* [TEXT]
Current Medical Diagnosis & Treatment in Psychiatry

Generalised Anxiety Disorder (GAD)

The concept of generalised anxiety disorder is subject to discussion. Although the disorder is regarded as prevalent in primary care as well as in specialised settings, because of the high comorbidity rates associated with GAD the controversy is about whether to consider GAD an independent disorder or as a residual or prodrome of other disorders (Wittchen et al., 1994). The diagnostic category of GAD has changed a lot in the past two decades (Brawman-Mintzer and Lydiard, 1996). The shifting diagnostic criteria, the relative low diagnostic reliability, and questions regarding the diagnostic validity probably contributed to the relative little attention that has been paid to the investigation of GAD compared with most other anxiety disorders.

The most recent epidemiological study using DSM-III-R criteria is the NCS in the United States. The prevalence rate for current GAD was 1.6%, 12-month prevalence was 3.1% and lifetime prevalence was 5.1% (Wittchen et al., 1994). These figures make GAD more common than panic disorder in the NCS. It is shown that GAD is more common in primary care, and one of the least common anxiety disorders in mental health centres (Brawman-Mintzer and Lydiard, 1996).

* [GIVEN INFORMATION]
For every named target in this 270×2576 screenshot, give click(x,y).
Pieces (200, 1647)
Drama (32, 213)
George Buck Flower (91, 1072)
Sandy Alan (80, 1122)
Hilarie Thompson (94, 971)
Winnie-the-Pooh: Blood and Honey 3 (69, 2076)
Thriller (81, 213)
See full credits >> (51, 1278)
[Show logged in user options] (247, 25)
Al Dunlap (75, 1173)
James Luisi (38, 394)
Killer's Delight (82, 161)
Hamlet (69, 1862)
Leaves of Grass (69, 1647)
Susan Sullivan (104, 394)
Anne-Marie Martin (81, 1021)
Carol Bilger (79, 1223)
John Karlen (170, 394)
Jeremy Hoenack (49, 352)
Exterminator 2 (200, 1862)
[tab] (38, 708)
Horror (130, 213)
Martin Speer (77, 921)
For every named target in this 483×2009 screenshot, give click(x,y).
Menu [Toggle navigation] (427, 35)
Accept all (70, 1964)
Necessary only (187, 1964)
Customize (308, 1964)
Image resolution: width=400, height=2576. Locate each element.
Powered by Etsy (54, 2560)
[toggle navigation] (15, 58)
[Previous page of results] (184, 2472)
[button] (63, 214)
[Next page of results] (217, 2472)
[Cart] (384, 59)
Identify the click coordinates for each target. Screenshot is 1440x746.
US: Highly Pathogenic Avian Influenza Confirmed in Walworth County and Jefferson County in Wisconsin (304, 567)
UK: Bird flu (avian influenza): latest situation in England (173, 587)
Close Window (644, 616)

* [EXERCISE TASKS]
- 1) List the factors that the passage on generalized anxiety disorder says probably contributed to the relatively little attention paid to investigating GAD.
- 2) According to the passage on generalized anxiety disorder, what is the most recent epidemiological study using DSM-III-R criteria?
- 3) Write the next part of the passage on generalized anxiety disorder, picking up after its final sentence.

* [EXPECTED RESULTS]
- 1)
- The shifting diagnostic criteria
- The relatively low diagnostic reliability
- Questions regarding the diagnostic validity

- 2) The NCS in the United States.

- 3)
Demographics and Risk Factors
Generalised anxiety disorder is twice as common among women as among men. In the age group 25 - 35 years the prevalence is highest (Wittchen et al., 1994). Risk factors for GAD are being separated, widowed or divorced (the same risk factors as for panic disorder), and unemployment or being a homemaker is a significant correlate of GAD. However, another recent study (Bienvenu et al., 1998) suggests that being widowed is not a risk factor.

Natural Course
Generalised anxiety disorder appears to have a chronic course. Woodman et al. (1999) conducted a five-year follow-up study comparing primary GAD patients to panic disorder patients. At baseline the GAD subjects were significantly older, had a higher level of education and occupational class, earlier age of onset and longer illness duration. At follow-up, significantly more GAD patients continued to meet full criteria for the baseline disorder, and fewer were in partial or complete remission or had fluctuations. Although global severity, measured by clinical global impression (CGI), was less at baseline, at follow-up the improvement on the CGI was significantly less for the GAD patient compared with the panic disorder patients. Findings from this study support the validity of the GAD concept, in view of the diagnostic stability and different natural course (Woodman et al., 1999).

Lifetime comorbidity for GAD is very high, 90.4% of cases (Wittchen et al., 1994).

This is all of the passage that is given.